Now that is one great work of art!
Truly amazing.
I wish that bloody boring Skyfall theme could be replaced by this fantastic song!!
If you've made any other videos like this (especially Bond focused ones), I'd love to see them.
I always wondered if this was actually a real scene from a Fleming novel. But it isn't. The entire William Tell sequence is entirely unique, original and breathtaking. It twists and crawls the emotions from the viewer, from sheer fun to absolute disgust. From Silva's sick pleasure to Severine's uncomfortable yet totally believable fear....everything works. Everything. EVERYTHING! :-D!
This is troubling. Deeply troubling.
I really wish I hadn't seen that. Really.
Now it will be even more difficult to view that movie...
I'm not the biggest fan of the theme but compared the wailings on the wall its a masterpiece.
Also the humour is so much better, its like a different team made the film, plotholes yeah but seriously some thought went into it unlike its disastrous follow up.
I too prefer the humour in SF to SP. It's more woven into the narrative and sarcastic, rather than seemingly tacked on for groans. I can't argue with your assessment of the themes either.
Always loved the Don't Look Now homage. That is the kind of homage I love to see in Bond - not homages to Bonds own back catalogue!
Terence Young did homages to Hitchcock and Hamilton referenced Orson Welles in TMWTGG house of mirrors sequence. Awesome.
Yes I clocked the Shining reference with the drive up. A shame the Skyfall Lodge sequences lacked any of the tension that Kubrick brought. More Home Alone than anything else.
Hadn't thought about it with SP but I guess you are right.
totally disagree. Skyfall was fine as a title.
Spectre was utterly lame
I came round to it though and now have no problems with it.
http://www.mi6community.com/index.php?p=/discussion/1117/quantum-of-solace-appreciation-thread-we-found-a-better-place-to-meet#latest
A couple of scenes really stand out for me. Bond and Severine's exchange in the casino is quintessential Bond. The Shanghai fight is up there with the Bond/Grant brawl in FRWL, and the courtroom shootout is executed to perfection. The minor plot contrivances aside, this is as good as Bond gets.
If only its successor was half as good...

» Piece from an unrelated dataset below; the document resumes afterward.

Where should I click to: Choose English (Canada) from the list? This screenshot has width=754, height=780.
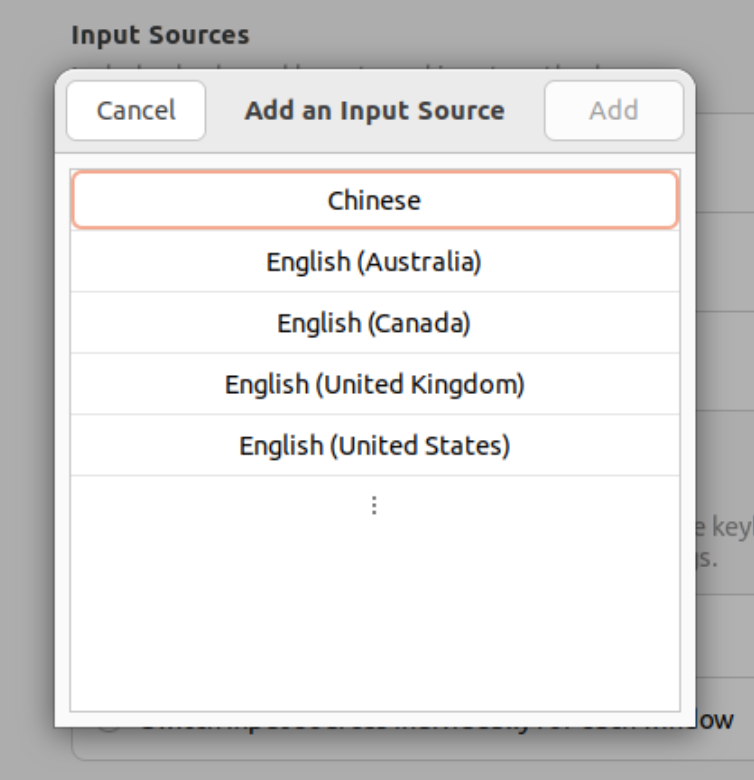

Whereas Deakins and Mendes did give SF a good visual edge, i prefer Sp, probably because of the locations! Those who complain about the yellow filter tend to overlook the Bond/Severine scene in the casino, where they both look like extras from The Simpsons!
The Patrice fight, for me was too staged ,the Bond/Hinx scrap was far more exciting and the courtroom shootout was just ok. You'd see much better shootouts in any Cop TV show!
Oops, just realised this an appreciation topic! I really want to like SF, but its just too underwhelming.Craig is great though! (Had to finish on some kind of appreciation!)
I always thought the title was great and something I could imagine Fleming using, which is quite a feat in itself. SP, as a title, always felt a bit on the nose to me. I've grown to accept it given the sort of double-meaning, but I still see it as underwhelming, especially when the organisation are better realised in other films.
The reveal at the beginning of the final act is an opportunity for the scriptwriter to say to the audeince "you see now, were you paying attention?, now can you see ?" and you either get that right at the reveal (and realise that just returning there must be hard for Bond) or later. (if unsure, you do get it on second viewing), so it gives nothing away re the plot but offers the clue of foreboding and something really bad happening.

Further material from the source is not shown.